Madalena era, também ela, como uma ilha solitária no vasto oceano de si, procurando avidamente a conexão entre terras e um porto seguro onde atracar e partilhar o peso dos seus desafios e anseios.
– Tenho a sensação de que já estou saindo de casa atrasada para voltar. Não tenho tempo para mim, para ir ao ginásio, para jantar com uma amiga. Também não tenho muitas aqui no continente. Nem oiço as músicas que eu gosto de ouvir.
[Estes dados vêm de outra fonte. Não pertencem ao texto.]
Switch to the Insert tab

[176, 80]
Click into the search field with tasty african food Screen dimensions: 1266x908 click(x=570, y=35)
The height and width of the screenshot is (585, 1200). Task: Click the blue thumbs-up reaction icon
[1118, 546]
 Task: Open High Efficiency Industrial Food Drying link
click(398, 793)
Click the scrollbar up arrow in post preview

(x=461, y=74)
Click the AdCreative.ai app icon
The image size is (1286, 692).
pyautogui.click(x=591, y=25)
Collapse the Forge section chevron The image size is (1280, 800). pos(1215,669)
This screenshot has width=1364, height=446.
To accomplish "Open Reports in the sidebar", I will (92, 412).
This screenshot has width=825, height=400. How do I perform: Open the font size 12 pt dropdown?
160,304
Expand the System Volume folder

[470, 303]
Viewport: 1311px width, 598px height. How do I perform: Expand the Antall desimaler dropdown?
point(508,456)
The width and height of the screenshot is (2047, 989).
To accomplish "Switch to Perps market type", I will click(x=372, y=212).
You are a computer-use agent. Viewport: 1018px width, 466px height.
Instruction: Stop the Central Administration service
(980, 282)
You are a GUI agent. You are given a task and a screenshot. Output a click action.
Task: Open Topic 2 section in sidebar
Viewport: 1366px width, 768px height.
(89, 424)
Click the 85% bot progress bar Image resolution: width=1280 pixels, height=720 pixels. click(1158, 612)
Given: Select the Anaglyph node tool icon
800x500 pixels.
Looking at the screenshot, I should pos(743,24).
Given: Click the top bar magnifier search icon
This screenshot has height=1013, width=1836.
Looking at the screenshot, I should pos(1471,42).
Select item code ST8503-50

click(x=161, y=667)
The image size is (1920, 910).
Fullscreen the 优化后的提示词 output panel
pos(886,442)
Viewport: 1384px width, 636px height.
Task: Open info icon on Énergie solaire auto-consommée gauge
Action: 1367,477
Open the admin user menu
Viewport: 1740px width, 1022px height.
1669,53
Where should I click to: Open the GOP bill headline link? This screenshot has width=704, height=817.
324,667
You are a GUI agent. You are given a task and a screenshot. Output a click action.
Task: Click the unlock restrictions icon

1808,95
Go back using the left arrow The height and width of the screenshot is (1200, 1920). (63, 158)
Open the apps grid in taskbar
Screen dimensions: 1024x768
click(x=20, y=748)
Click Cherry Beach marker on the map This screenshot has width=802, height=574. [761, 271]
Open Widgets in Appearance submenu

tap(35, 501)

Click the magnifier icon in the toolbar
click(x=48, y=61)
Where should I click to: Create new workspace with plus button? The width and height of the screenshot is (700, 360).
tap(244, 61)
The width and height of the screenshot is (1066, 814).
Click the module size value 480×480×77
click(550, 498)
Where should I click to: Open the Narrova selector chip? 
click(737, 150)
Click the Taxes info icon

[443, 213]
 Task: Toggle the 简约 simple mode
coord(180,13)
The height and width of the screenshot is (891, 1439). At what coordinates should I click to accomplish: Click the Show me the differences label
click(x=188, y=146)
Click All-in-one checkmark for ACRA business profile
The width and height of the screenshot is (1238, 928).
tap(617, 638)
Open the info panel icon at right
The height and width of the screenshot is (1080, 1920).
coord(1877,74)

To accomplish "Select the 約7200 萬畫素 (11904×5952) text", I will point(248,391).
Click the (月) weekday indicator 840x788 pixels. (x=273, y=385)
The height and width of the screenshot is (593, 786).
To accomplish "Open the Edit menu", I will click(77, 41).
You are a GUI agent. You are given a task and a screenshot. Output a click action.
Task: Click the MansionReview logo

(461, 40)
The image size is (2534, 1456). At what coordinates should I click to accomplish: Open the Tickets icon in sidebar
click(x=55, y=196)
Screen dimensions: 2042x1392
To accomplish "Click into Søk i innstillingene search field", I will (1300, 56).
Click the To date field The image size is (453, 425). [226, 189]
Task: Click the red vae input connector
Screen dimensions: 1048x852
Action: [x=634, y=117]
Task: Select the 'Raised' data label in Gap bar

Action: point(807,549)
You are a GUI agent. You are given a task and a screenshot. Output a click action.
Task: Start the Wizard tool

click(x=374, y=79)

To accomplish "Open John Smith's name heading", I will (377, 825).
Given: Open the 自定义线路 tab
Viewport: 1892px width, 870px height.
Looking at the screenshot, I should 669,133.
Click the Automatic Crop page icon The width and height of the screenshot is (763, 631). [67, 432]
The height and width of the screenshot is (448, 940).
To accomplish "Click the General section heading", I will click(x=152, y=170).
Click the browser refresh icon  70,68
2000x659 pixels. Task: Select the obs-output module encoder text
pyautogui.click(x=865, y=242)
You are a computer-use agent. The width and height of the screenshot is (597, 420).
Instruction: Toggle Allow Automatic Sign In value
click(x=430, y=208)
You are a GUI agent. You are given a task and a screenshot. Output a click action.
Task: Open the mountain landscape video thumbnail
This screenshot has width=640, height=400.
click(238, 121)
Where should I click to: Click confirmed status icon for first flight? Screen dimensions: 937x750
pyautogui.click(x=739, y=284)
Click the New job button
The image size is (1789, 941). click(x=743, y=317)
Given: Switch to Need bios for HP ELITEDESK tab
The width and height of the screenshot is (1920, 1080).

Só toca o Panda ou a banda sonora do Encanto no meu carro. Não tenho tempo para ler um livro.
«Desmaiei um bocado da minha própria vida.» A frase de Fernando Pessoa chegou‑me como um flash.
Madalena até tentava, mas quando a noite condescendia ao seu turno de mãe e as crianças, por fim, sucumbiam ao cansaço, dava‑se rapidamente por vencida no duelo que travava com os seus olhos.
– E é ali, quando os vejo dormindo e lhes aconchego as mantas, que parece que caio em mim. – Fez um breve silêncio. – Estão respirando tão profundamente… Ali prometo‑lhes que vou tentar fazer melhor. Que vou
ser mais paciente, que não vou gritar, que vou respirar à enésima vez que oiço «mããããe!» e vou estar mais disponível. Mas depois o dia seguinte vem e começa tudo outra vez!
– O que é o tudo, Madalena?
– É a correria. O ritmo desenfreado. As mil e uma coisas que tenho de fazer. Os prazos que tenho de cumprir, o email que tenho de enviar, a reunião a que tenho de ir. Mas o que é tonto é que parece que não consigo estar de outra maneira. Lá estava de novo a linguagem madeirense: o «tonto» como sinónimo de nonsense.
As pessoas com burnout têm muito a narrativa do «ter de». É‑lhes difícil discernir o que são escolhas, o que são decisões, do que são obrigações. Têm, regra geral, dificuldade em dizer não e em estabelecer limites, até que o limite deixa de ser um limite e passa a ser uma limitação.